XML Processing in Groovy

  • In Groovy you have access to a large panels of XML processing options, since you have Groovy specific libraries, plus all the Java libraries underneath.

XMLParser

  • XMLParser will parse an XML document and return a tree of nodes. These nodes are not W3C standard DOM objects, these are generic Groovy node objects. Thus you cannot call advanced DOM methods on them. But for simple purposes it may be enough. XMLParser allows updating of a DOM tree.
  • Beware that by default, XMLParser is namespace aware. So if your XML document contains a namespace, you cannot access the child of a node in the usual Groovy way:
myNode.child // you won't access the child node of the myNode element
myNode[child] // this won't work either

def ns = new groovy.xml.Namespace('urn:oasis:names:tc:xliff:document:1.2', "ns")
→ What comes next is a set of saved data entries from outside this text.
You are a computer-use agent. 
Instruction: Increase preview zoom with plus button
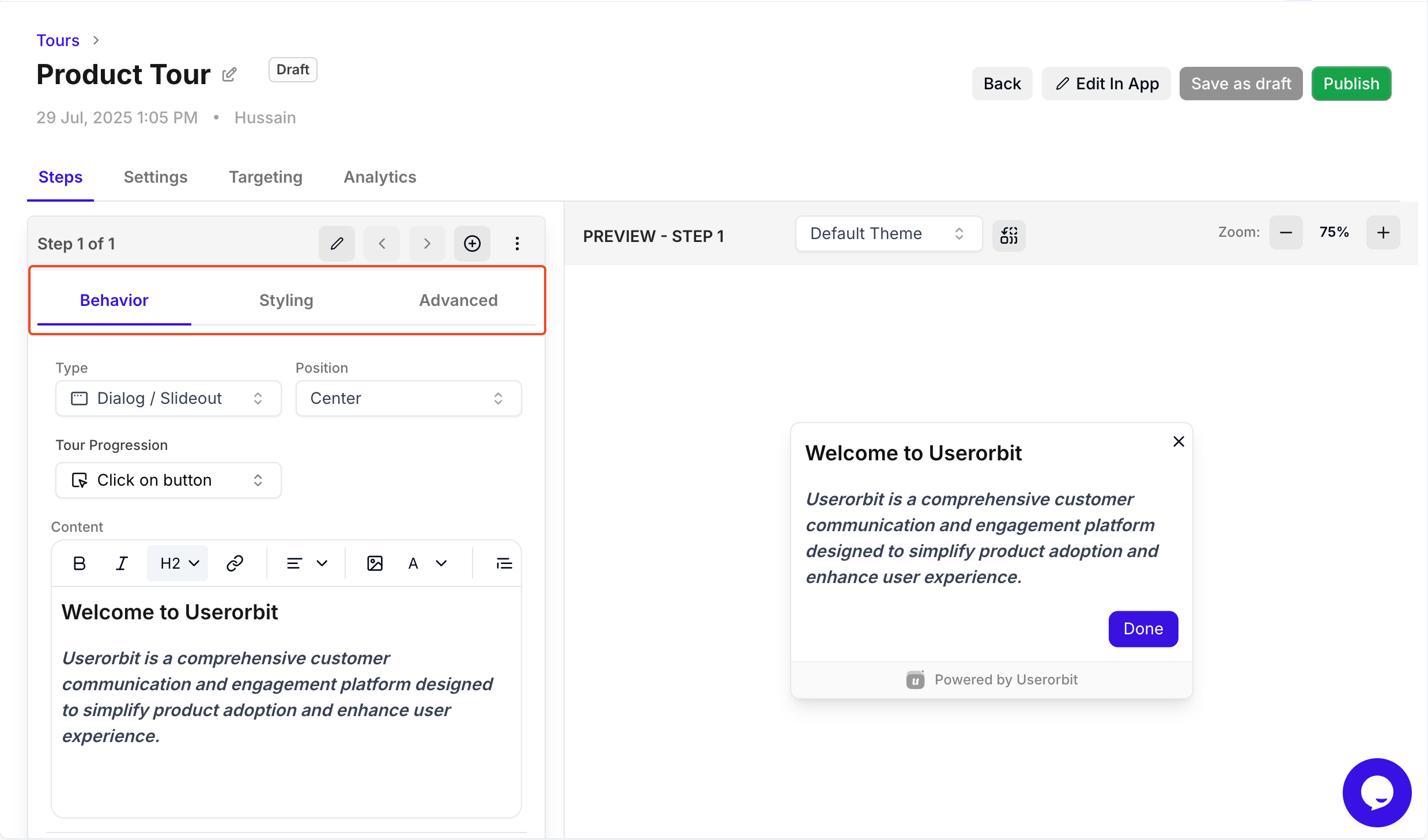click(1382, 232)
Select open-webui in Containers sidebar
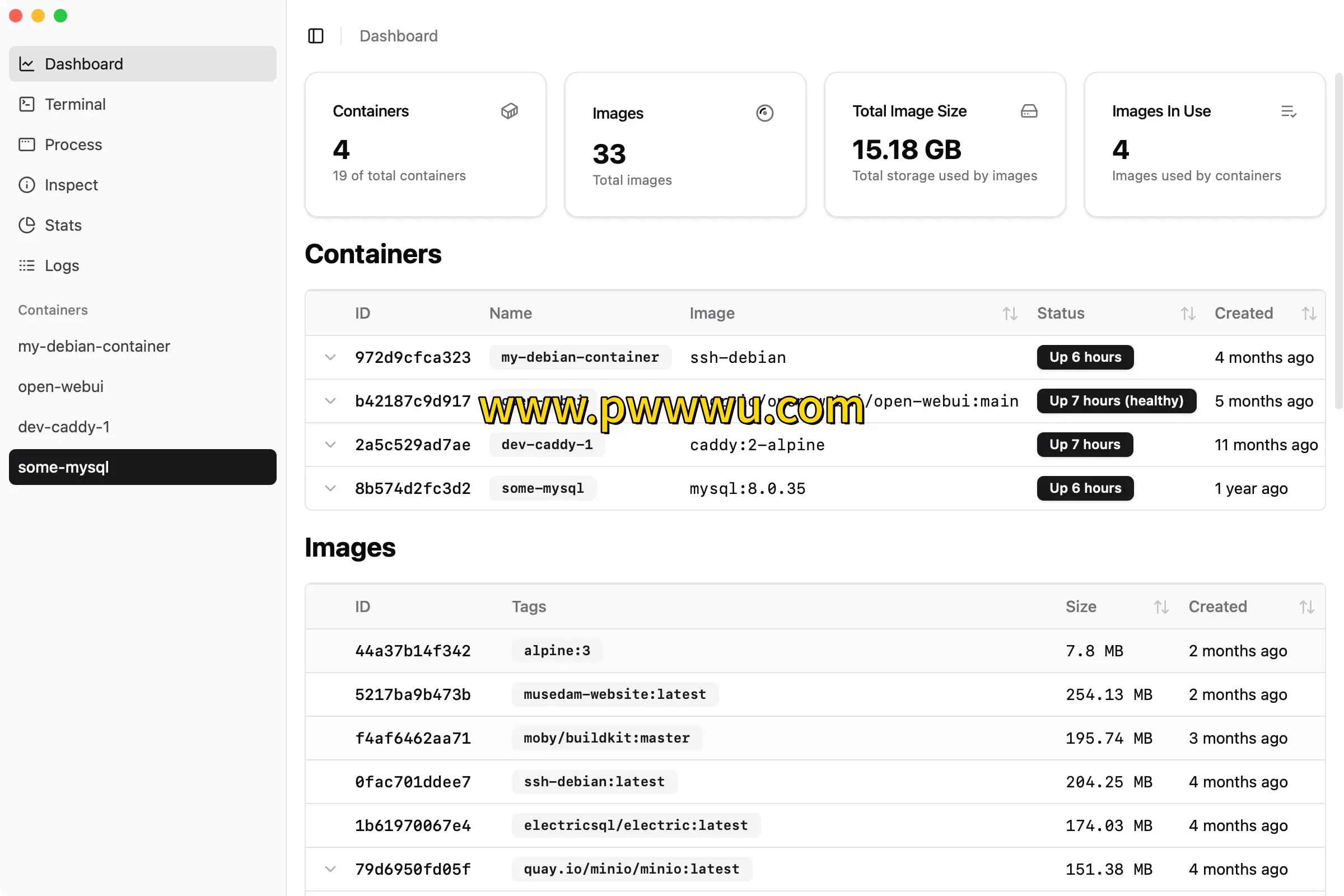Screen dimensions: 1344x896 click(x=61, y=386)
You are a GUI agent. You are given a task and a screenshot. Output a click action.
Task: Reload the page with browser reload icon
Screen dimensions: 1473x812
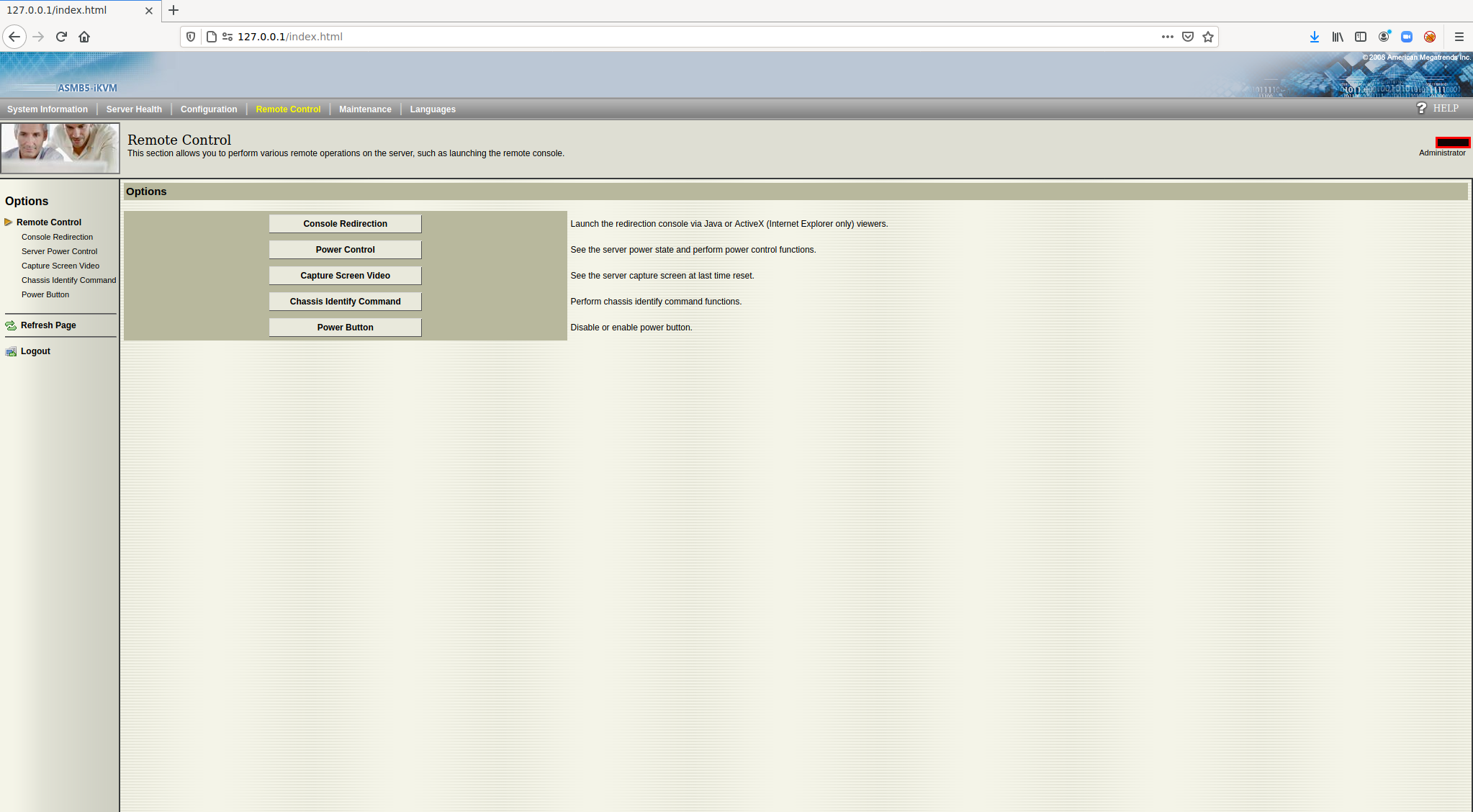pos(61,37)
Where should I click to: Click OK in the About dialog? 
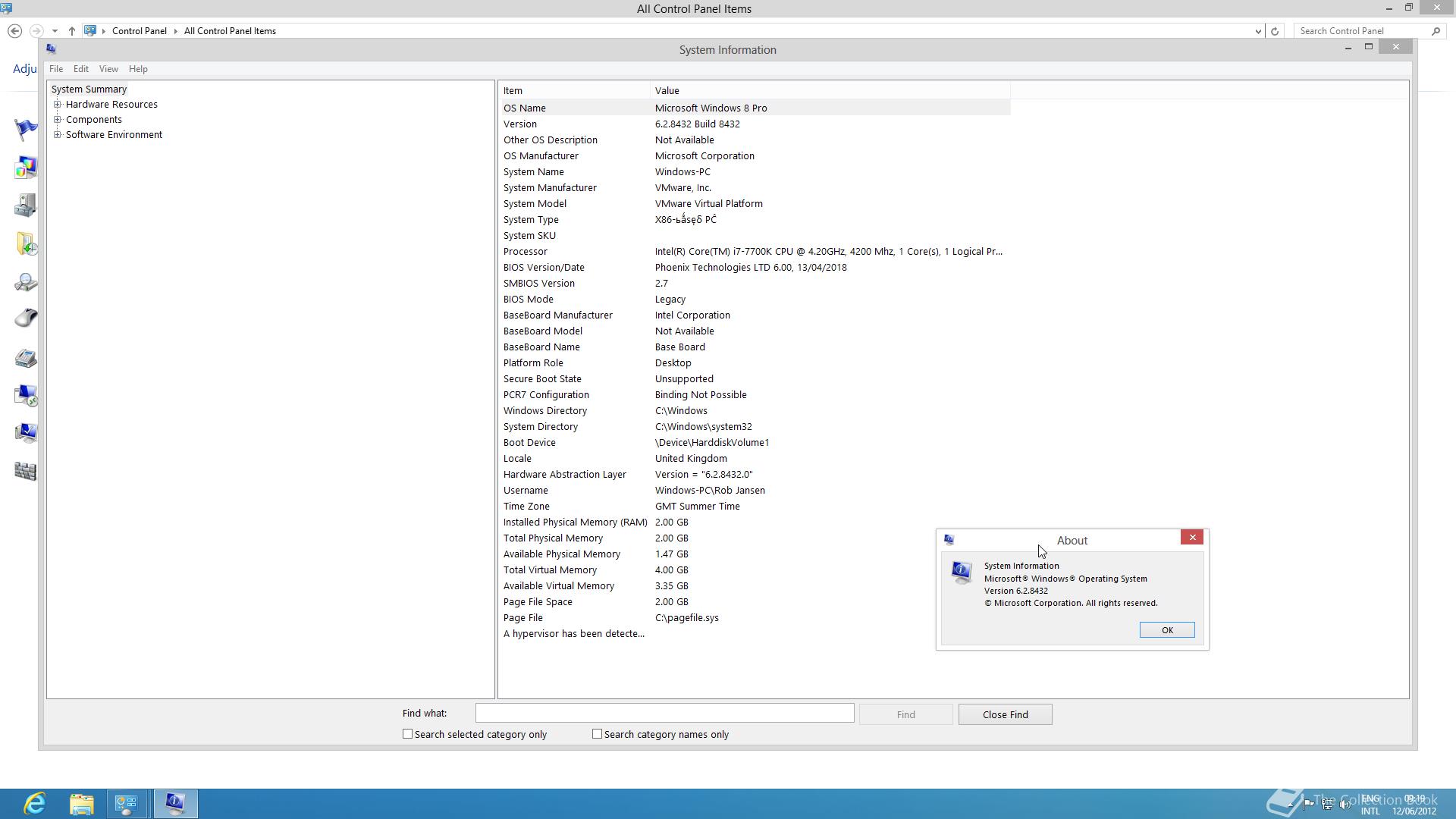click(1166, 630)
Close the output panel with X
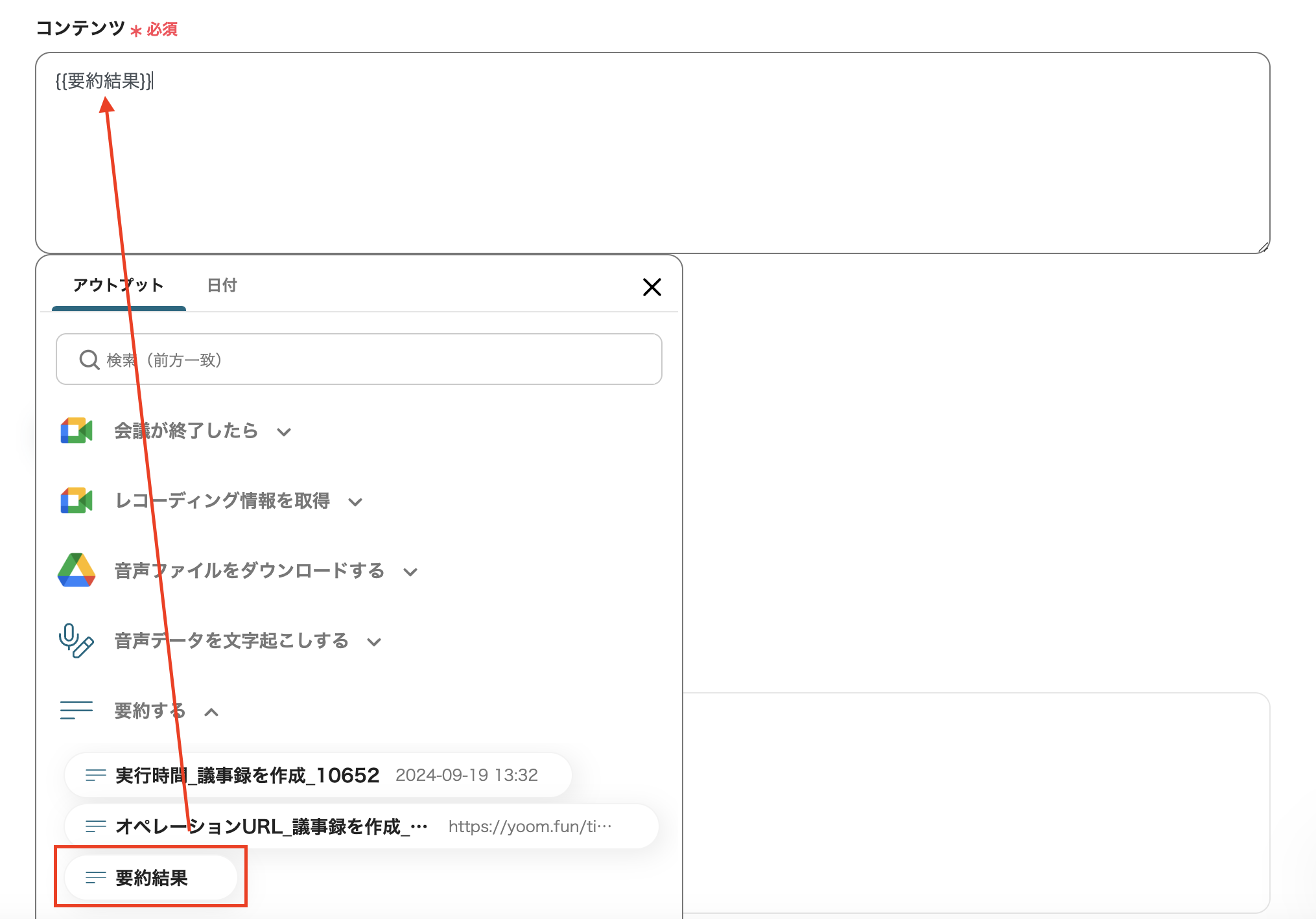This screenshot has width=1316, height=919. click(652, 286)
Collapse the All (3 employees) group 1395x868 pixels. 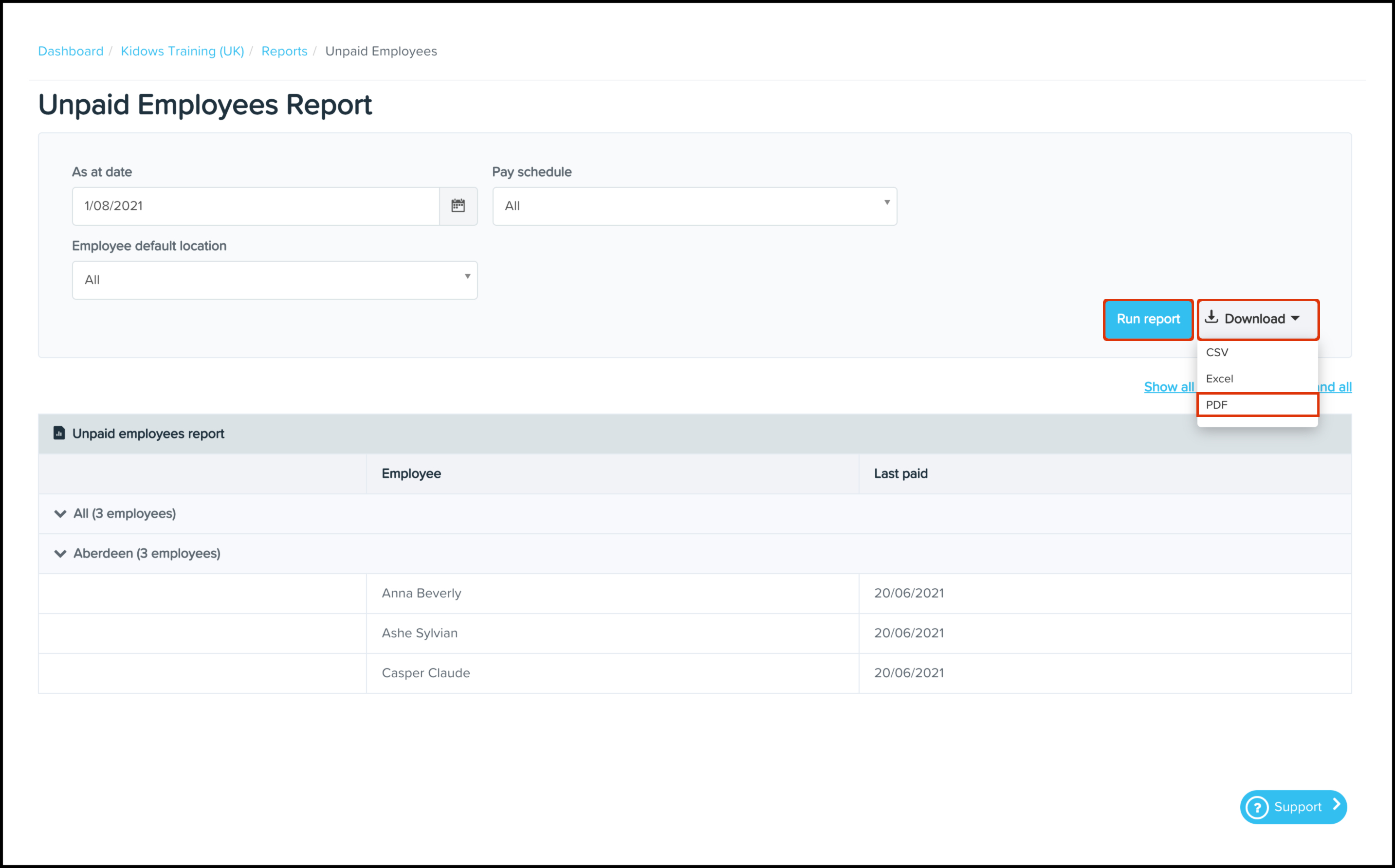pyautogui.click(x=60, y=514)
myNode[ns.child] // this will work: you need to use the namespace or declare it default for the document

You can disable namespace processing if you want though (via a constructor argument for example).

XMLSlurper

  • XMLSlurper should also be used for simple cases, since it is not fully compliant. If you have an inline node inside a text for example, it seems that the tree node won't be the standard one (eg, text nodes and element nodes cannot be mixed).
  • XMLSlurper is not namespace aware by default.

DOMCategory

  • DOMCategory allows you to manipulate W3C DOM node objects, but with the usual Groovy syntax enhancements. This can be very useful: you have the W3C standard DOM API at your disposal but still benefit from Groovy enhancements.

XML processing in Java

  • First of all, in the JDK the standard W3C DOM interfaces are supported. But this does not mean that every part of that standard is implemented (included) in the JDK. Which parts are implemented and which parts are not is not entirely clear to me, although it seems that as of JDK 1.6, the Load & Save specification is not present.
  • Interfaces not implemented may be added via additional libraries (jars), for example Apache Xerces.

W3C DOM

  • This is the standard API. It is very powerful but quite complex and its design implies that you work at a low level (dealing with nodes in the tree directly).
  • To obtain an object implementing a W3C interface, use the following code:
DOMImplementationLS underlyingImplementation = (DOMImplementationLS) document.getImplementation().getFeature("LS", "3.0");
LSSerializer serializer = underlyingImplementation.createLSSerializer();

This would for example allow you, given a W3C XML DOM document named document, to obtain a Load & Save serializer object.

DOM4J

  • This API allows you to process DOM W3C objects. However, it has its own API for dealing with XMl, which is at a higher level than the W3C one.
  • To use XPath you must provide the Jaxen library jar file.
  • This library is quite old and outdated (does not support generics in collections). Its two main advantages is the ability to deal with W3C objects, and its speed.

JDOM

  • Not tried yet.

XOM

  • Not tried yet. According to the website, the focus of this library is on conformance and correct implementation of the XML specifications.

Escaping strings for XML

  • Apache commons-lang contains a escapeXml() method in the org.apache.commons.lang.StringEscapeUtils class. However, I don't like it since Unicode characters are currently escaped too. So you can very easily code that simple encoding method yourself.
  • Note that anyway, you should rarely need to escape an XML string manually. It is best to leave all the XML writing / processing work to your XML library.